Artist Nils Norman has done work on that, archiving the traces of what amounted to a philosophy of childhood radically different from that of today. Palle Nielsen's "The Model for a Qualitative Society," produced indoors in Sweden in 1968 is the most well-known (though little-known as well) example of this. Ah '68! Those visions of liberty never die.
I contacted Madrid La Feria de la economía solidaria, which produces the annual event at Matadero, and also a website called Pop Up Adventure Play in UK to suggest they make proposals. It would be good to circulate the proposals as well to social centers if there are some in the areas of the sites. They could begin their own process of imagining, or 'collective production of desires' as did the developers of Hamburg's Park Fiction called it in the mid-1990s.
Anyhow, I wrote a couple of emails and forgot about it. Got to move on, y'kno...

[Material]:
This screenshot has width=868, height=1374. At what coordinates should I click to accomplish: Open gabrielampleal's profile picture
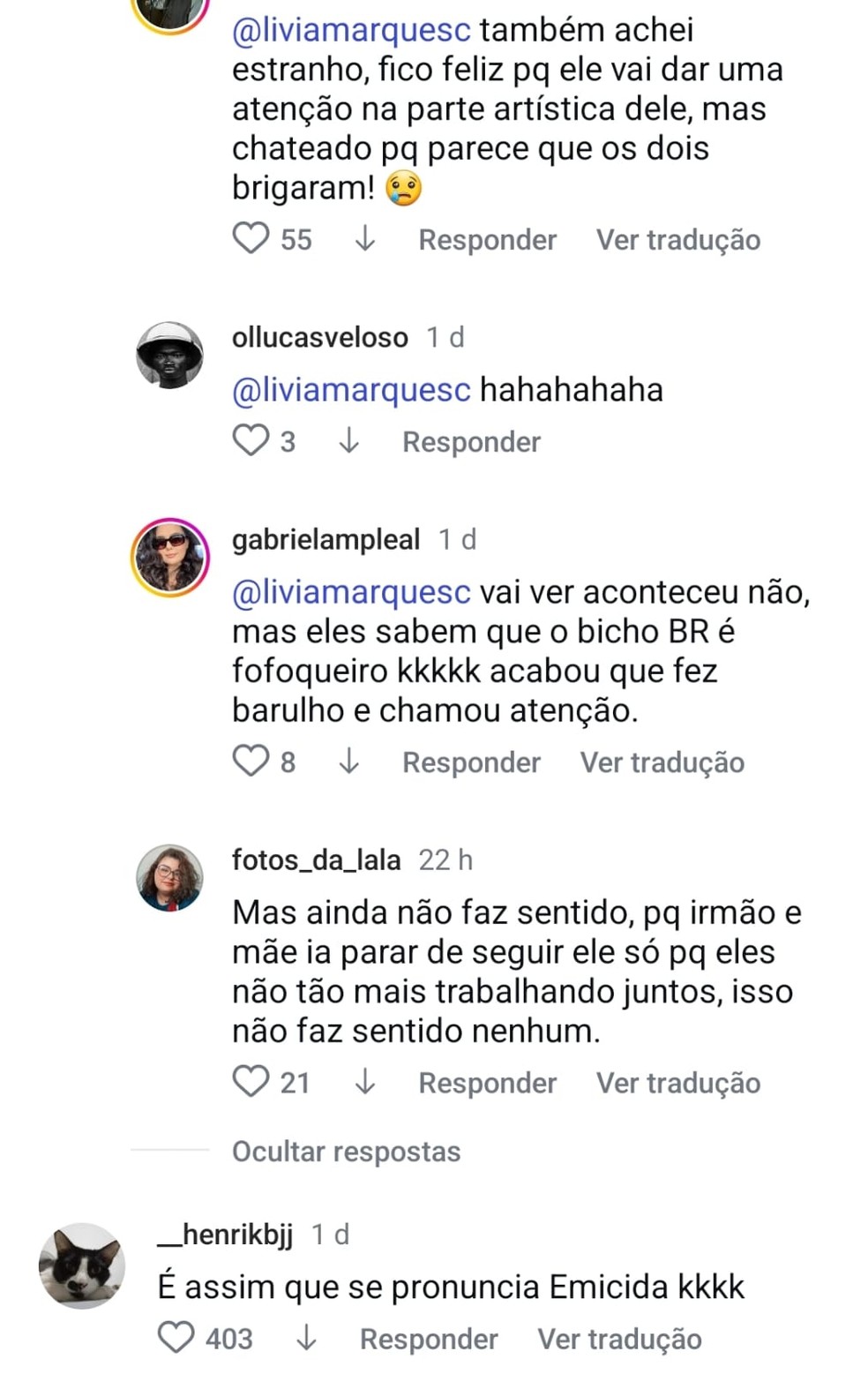(169, 555)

[Stated exercise]: Using the passage on childhood and play above, say whether each statement agrees with it, answering yes or no and quoting the deciding words: (a) Palle Nielsen's "The Model for a Qualitative Society" was produced outdoors. (b) The writer contacted a website called Pop Up Adventure Play in the UK. (c) The writer kept following up on the emails.

[Answer to the problem]:
(a) No: "produced indoors in Sweden in 1968"
(b) Yes: "a website called Pop Up Adventure Play in UK"
(c) No: "I wrote a couple of emails and forgot about it."